WORK TO BE COMPLETED:
Go through the listing below and output exactly the line with "876x1372 pixels.", the line with "Open the hardware", and each line between; omit the rest.

RECORDS PROVIDED section start

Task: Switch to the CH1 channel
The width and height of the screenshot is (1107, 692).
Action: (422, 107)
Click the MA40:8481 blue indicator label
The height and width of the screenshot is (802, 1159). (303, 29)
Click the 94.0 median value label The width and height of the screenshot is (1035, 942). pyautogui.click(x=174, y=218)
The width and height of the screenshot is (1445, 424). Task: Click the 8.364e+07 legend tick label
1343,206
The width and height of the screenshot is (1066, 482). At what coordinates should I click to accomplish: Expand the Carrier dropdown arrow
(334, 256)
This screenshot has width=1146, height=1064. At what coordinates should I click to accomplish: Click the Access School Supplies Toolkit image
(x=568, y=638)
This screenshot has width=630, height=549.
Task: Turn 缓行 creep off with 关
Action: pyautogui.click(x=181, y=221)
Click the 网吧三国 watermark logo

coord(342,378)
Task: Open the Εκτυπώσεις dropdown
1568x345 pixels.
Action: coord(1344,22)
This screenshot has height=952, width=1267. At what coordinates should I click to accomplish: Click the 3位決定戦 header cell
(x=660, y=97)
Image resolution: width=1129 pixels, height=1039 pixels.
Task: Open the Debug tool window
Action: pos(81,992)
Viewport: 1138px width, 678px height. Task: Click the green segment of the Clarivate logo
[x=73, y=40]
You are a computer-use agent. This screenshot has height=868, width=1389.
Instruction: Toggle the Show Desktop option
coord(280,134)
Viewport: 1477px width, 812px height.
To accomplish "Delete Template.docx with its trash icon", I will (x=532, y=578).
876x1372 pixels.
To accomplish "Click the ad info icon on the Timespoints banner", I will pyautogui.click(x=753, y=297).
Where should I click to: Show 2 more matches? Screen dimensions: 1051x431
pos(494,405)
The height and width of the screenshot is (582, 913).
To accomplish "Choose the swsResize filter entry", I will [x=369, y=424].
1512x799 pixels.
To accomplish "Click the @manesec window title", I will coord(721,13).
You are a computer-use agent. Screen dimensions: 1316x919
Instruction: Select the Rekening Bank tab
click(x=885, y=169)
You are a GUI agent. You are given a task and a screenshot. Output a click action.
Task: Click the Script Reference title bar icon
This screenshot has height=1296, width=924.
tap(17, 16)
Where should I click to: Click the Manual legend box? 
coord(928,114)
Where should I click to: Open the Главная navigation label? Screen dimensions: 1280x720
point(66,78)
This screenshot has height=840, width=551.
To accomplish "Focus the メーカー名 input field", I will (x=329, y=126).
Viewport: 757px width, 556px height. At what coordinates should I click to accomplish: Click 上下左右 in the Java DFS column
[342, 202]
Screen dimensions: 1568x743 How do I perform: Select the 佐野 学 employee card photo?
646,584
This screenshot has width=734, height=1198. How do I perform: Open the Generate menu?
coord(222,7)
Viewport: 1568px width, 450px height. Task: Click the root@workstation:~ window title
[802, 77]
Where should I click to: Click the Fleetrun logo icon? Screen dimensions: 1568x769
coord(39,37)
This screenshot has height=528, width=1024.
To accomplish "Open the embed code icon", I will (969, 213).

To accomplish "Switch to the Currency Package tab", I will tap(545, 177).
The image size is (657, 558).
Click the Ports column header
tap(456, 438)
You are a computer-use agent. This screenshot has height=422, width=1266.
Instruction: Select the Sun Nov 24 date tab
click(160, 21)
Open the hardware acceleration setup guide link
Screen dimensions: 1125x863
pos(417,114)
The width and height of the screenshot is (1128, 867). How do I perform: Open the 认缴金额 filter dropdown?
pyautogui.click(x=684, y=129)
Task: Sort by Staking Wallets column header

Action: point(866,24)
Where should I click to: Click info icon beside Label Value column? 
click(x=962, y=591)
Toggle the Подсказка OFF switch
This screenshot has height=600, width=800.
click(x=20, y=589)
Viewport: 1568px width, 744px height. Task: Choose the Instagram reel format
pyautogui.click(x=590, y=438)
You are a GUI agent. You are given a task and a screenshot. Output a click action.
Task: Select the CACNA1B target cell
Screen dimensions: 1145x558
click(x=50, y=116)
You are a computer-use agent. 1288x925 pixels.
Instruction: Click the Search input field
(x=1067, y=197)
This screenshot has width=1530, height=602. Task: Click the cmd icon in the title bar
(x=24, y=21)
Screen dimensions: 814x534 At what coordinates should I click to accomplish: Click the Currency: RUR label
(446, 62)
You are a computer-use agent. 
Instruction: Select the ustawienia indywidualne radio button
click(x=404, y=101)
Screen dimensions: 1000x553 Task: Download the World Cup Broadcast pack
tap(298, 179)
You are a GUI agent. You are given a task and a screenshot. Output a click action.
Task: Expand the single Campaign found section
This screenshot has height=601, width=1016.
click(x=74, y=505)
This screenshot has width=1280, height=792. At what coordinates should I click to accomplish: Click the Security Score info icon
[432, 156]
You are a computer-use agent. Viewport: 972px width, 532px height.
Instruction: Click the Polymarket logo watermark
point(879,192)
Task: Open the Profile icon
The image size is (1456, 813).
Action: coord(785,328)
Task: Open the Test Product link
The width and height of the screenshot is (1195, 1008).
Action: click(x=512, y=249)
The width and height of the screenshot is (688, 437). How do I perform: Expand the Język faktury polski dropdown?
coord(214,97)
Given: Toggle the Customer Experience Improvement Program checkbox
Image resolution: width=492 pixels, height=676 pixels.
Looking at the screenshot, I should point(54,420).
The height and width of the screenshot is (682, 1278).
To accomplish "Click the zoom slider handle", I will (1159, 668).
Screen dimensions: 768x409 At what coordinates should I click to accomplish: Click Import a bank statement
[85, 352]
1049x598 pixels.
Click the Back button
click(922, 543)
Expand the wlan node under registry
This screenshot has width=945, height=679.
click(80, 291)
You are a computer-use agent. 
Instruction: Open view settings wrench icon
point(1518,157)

RECORDS PROVIDED section end

RESPONSE TO THE TASK:
876x1372 pixels.
To accomplish "Click the ad info icon on the Timespoints banner", I will pyautogui.click(x=753, y=297).
Where should I click to: Show 2 more matches? Screen dimensions: 1051x431
pos(494,405)
The height and width of the screenshot is (582, 913).
To accomplish "Choose the swsResize filter entry", I will [x=369, y=424].
1512x799 pixels.
To accomplish "Click the @manesec window title", I will coord(721,13).
You are a computer-use agent. Screen dimensions: 1316x919
Instruction: Select the Rekening Bank tab
click(x=885, y=169)
You are a GUI agent. You are given a task and a screenshot. Output a click action.
Task: Click the Script Reference title bar icon
This screenshot has height=1296, width=924.
tap(17, 16)
Where should I click to: Click the Manual legend box? 
coord(928,114)
Where should I click to: Open the Главная navigation label? Screen dimensions: 1280x720
point(66,78)
This screenshot has height=840, width=551.
To accomplish "Focus the メーカー名 input field", I will (x=329, y=126).
Viewport: 757px width, 556px height. At what coordinates should I click to accomplish: Click 上下左右 in the Java DFS column
[342, 202]
Screen dimensions: 1568x743 How do I perform: Select the 佐野 学 employee card photo?
646,584
This screenshot has width=734, height=1198. How do I perform: Open the Generate menu?
coord(222,7)
Viewport: 1568px width, 450px height. Task: Click the root@workstation:~ window title
[802, 77]
Where should I click to: Click the Fleetrun logo icon? Screen dimensions: 1568x769
coord(39,37)
This screenshot has height=528, width=1024.
To accomplish "Open the embed code icon", I will (969, 213).

To accomplish "Switch to the Currency Package tab", I will tap(545, 177).
The image size is (657, 558).
Click the Ports column header
tap(456, 438)
You are a computer-use agent. This screenshot has height=422, width=1266.
Instruction: Select the Sun Nov 24 date tab
click(160, 21)
Open the hardware acceleration setup guide link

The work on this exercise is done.